- Opening Delimiter -

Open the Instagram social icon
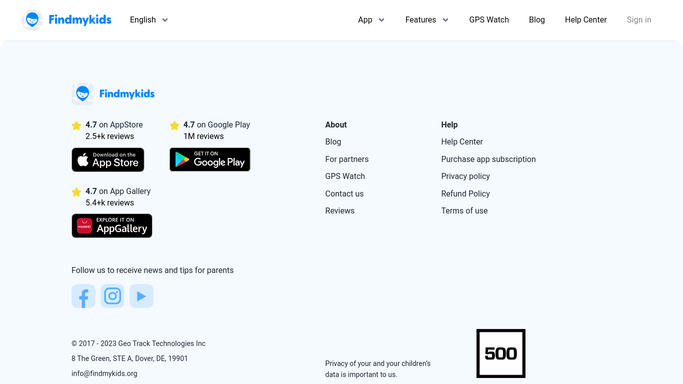 pyautogui.click(x=112, y=296)

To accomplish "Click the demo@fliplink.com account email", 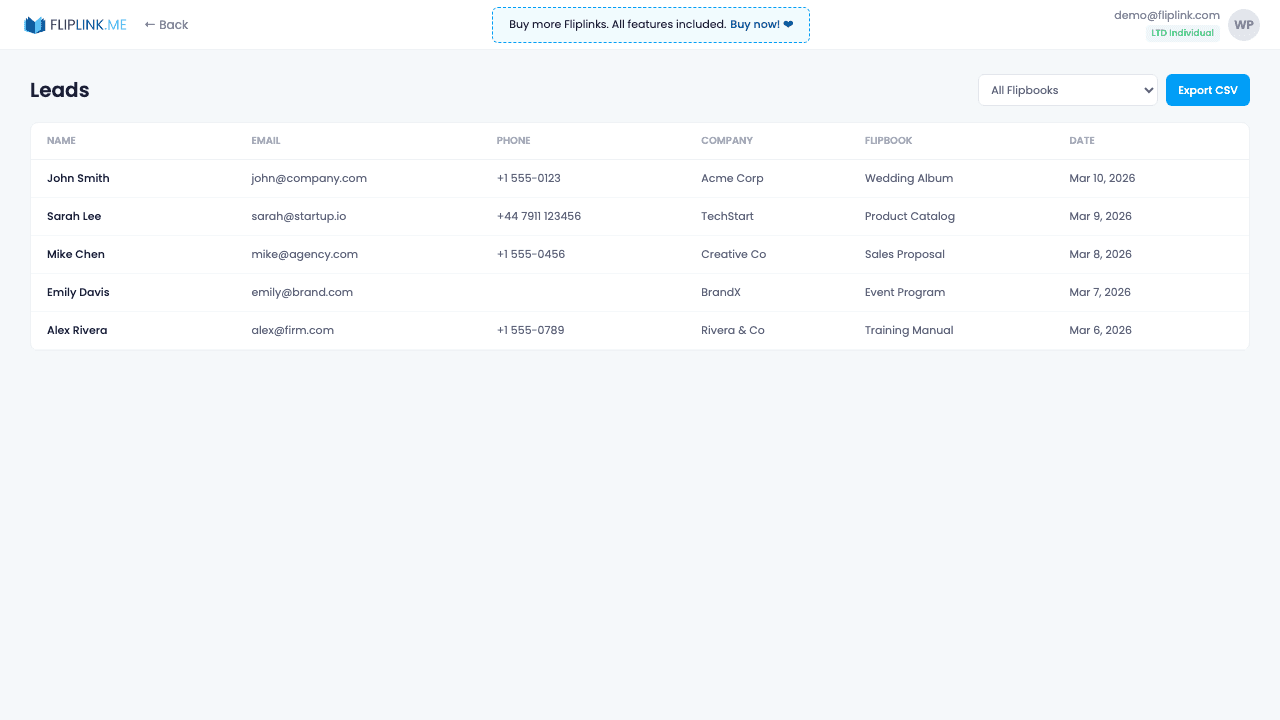I will pyautogui.click(x=1166, y=15).
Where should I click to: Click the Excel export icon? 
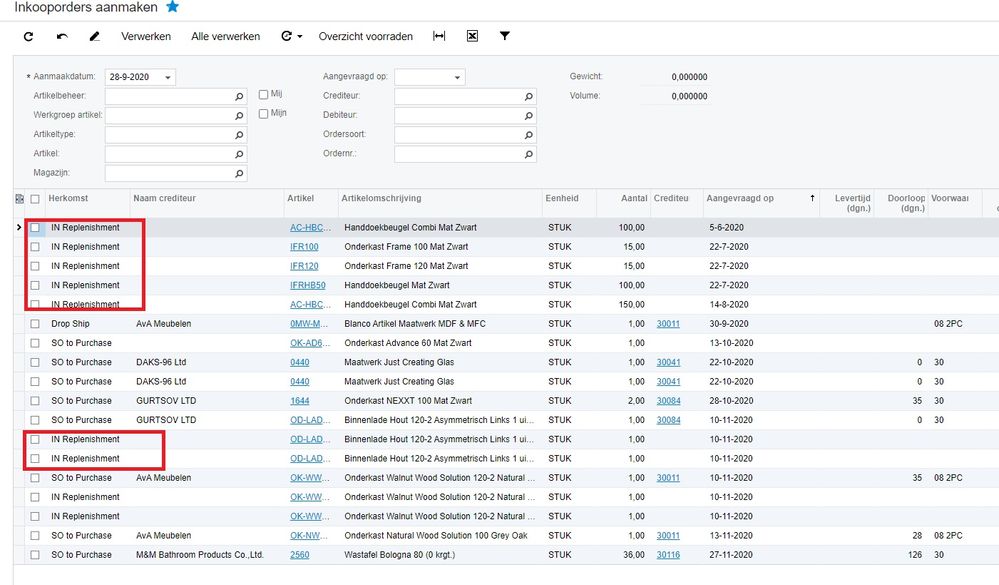pos(472,37)
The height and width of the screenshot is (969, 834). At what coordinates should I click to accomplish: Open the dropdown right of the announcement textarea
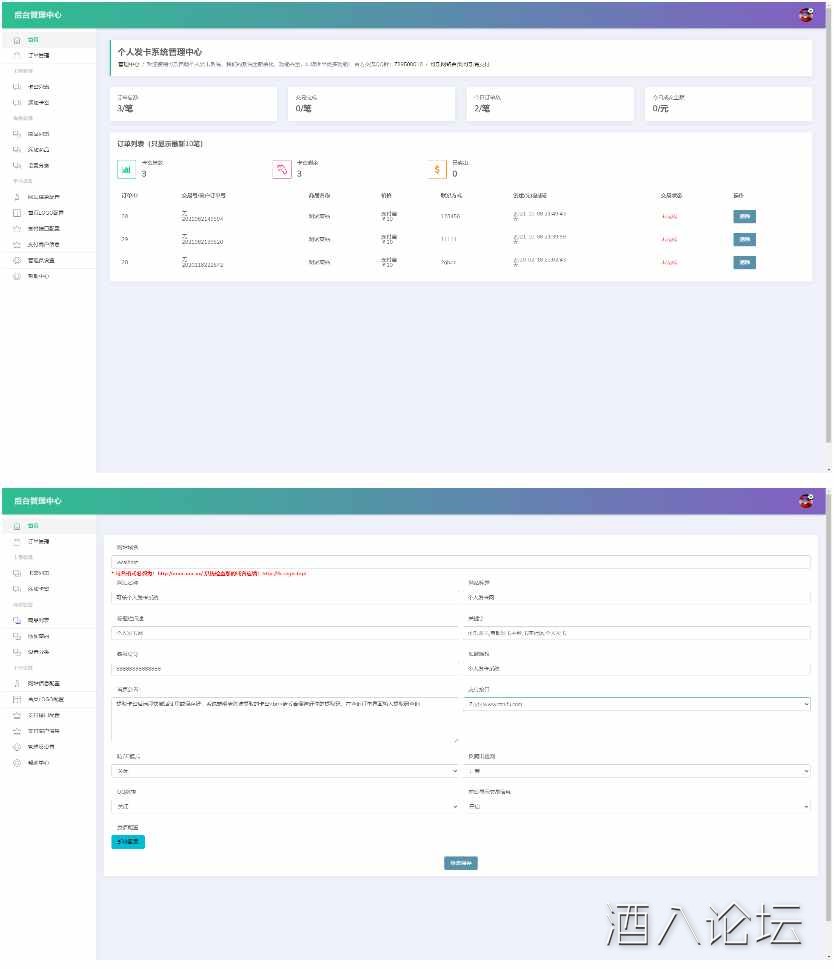[638, 704]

- Closing Delimiter -

* Task to carry out
From the line that contains "The height and" to the end of the material above, output every line exactly, both ends included, but leave out any pictures.

* Response to this exercise
The height and width of the screenshot is (969, 834). At what coordinates should I click to accomplish: Open the dropdown right of the announcement textarea
[638, 704]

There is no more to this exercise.